## AIM
Write out each of the records below line for line, with no changes.
>> Start
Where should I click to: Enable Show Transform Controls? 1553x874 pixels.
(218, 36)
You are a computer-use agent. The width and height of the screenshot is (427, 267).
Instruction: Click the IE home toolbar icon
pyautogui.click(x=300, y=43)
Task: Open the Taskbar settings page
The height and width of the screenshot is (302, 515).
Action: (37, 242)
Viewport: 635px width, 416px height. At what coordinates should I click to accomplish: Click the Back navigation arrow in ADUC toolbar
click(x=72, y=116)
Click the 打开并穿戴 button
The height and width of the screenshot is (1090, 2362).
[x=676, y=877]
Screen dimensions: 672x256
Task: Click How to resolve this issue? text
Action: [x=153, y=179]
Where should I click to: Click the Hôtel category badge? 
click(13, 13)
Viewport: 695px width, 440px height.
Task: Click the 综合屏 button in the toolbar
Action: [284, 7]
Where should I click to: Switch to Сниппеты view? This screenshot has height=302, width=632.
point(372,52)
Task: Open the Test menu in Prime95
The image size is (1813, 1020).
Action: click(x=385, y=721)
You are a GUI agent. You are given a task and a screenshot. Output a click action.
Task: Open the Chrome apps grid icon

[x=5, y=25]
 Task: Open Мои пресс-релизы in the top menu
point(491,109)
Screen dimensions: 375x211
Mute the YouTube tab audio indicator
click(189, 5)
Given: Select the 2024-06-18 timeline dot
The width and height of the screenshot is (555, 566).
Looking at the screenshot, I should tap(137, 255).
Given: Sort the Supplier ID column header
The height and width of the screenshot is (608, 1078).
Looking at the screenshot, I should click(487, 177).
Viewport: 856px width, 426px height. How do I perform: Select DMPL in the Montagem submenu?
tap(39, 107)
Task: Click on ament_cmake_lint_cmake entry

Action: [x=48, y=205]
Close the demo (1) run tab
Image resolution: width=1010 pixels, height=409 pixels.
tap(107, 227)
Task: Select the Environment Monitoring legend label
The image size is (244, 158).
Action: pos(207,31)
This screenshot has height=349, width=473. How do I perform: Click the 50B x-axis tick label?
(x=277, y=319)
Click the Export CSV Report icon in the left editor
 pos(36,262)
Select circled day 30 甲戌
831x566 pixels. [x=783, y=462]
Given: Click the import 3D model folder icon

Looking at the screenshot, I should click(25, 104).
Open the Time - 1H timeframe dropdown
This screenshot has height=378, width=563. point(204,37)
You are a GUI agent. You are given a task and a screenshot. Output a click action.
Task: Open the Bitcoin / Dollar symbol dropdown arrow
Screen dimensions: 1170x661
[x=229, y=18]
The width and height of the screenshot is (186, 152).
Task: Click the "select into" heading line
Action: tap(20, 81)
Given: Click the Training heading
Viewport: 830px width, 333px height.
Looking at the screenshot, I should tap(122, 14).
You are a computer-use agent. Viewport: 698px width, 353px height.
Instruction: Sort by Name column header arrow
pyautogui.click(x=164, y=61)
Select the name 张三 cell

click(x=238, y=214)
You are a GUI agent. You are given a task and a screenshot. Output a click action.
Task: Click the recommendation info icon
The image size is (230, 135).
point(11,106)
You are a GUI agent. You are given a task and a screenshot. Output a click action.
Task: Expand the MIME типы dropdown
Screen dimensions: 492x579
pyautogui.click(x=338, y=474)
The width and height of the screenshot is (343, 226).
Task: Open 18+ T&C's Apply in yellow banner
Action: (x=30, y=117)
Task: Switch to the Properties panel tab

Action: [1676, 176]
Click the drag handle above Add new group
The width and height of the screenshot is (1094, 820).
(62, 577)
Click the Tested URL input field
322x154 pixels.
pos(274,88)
>> End
## THE COMPLETED TASK
Where should I click to: Enable Show Transform Controls? 1553x874 pixels.
(218, 36)
You are a computer-use agent. The width and height of the screenshot is (427, 267).
Instruction: Click the IE home toolbar icon
pyautogui.click(x=300, y=43)
Task: Open the Taskbar settings page
The height and width of the screenshot is (302, 515).
Action: (37, 242)
Viewport: 635px width, 416px height. At what coordinates should I click to accomplish: Click the Back navigation arrow in ADUC toolbar
click(x=72, y=116)
Click the 打开并穿戴 button
The height and width of the screenshot is (1090, 2362).
[x=676, y=877]
Screen dimensions: 672x256
Task: Click How to resolve this issue? text
Action: [x=153, y=179]
Where should I click to: Click the Hôtel category badge? 
click(13, 13)
Viewport: 695px width, 440px height.
Task: Click the 综合屏 button in the toolbar
Action: [284, 7]
Where should I click to: Switch to Сниппеты view? This screenshot has height=302, width=632.
point(372,52)
Task: Open the Test menu in Prime95
The image size is (1813, 1020).
Action: click(x=385, y=721)
You are a GUI agent. You are given a task and a screenshot. Output a click action.
Task: Open the Chrome apps grid icon

[x=5, y=25]
 Task: Open Мои пресс-релизы in the top menu
point(491,109)
Screen dimensions: 375x211
Mute the YouTube tab audio indicator
click(189, 5)
Given: Select the 2024-06-18 timeline dot
The width and height of the screenshot is (555, 566).
Looking at the screenshot, I should tap(137, 255).
Given: Sort the Supplier ID column header
The height and width of the screenshot is (608, 1078).
Looking at the screenshot, I should click(487, 177).
Viewport: 856px width, 426px height. How do I perform: Select DMPL in the Montagem submenu?
tap(39, 107)
Task: Click on ament_cmake_lint_cmake entry

Action: [x=48, y=205]
Close the demo (1) run tab
Image resolution: width=1010 pixels, height=409 pixels.
tap(107, 227)
Task: Select the Environment Monitoring legend label
The image size is (244, 158).
Action: pos(207,31)
This screenshot has height=349, width=473. How do I perform: Click the 50B x-axis tick label?
(x=277, y=319)
Click the Export CSV Report icon in the left editor
 pos(36,262)
Select circled day 30 甲戌
831x566 pixels. [x=783, y=462]
Given: Click the import 3D model folder icon

Looking at the screenshot, I should click(25, 104).
Open the Time - 1H timeframe dropdown
This screenshot has height=378, width=563. point(204,37)
You are a GUI agent. You are given a task and a screenshot. Output a click action.
Task: Open the Bitcoin / Dollar symbol dropdown arrow
Screen dimensions: 1170x661
[x=229, y=18]
The width and height of the screenshot is (186, 152).
Task: Click the "select into" heading line
Action: tap(20, 81)
Given: Click the Training heading
Viewport: 830px width, 333px height.
Looking at the screenshot, I should tap(122, 14).
You are a computer-use agent. Viewport: 698px width, 353px height.
Instruction: Sort by Name column header arrow
pyautogui.click(x=164, y=61)
Select the name 张三 cell

click(x=238, y=214)
You are a GUI agent. You are given a task and a screenshot. Output a click action.
Task: Click the recommendation info icon
The image size is (230, 135).
point(11,106)
You are a GUI agent. You are given a task and a screenshot. Output a click action.
Task: Expand the MIME типы dropdown
Screen dimensions: 492x579
pyautogui.click(x=338, y=474)
The width and height of the screenshot is (343, 226).
Task: Open 18+ T&C's Apply in yellow banner
Action: (x=30, y=117)
Task: Switch to the Properties panel tab

Action: [1676, 176]
Click the drag handle above Add new group
The width and height of the screenshot is (1094, 820).
(62, 577)
Click the Tested URL input field
322x154 pixels.
pos(274,88)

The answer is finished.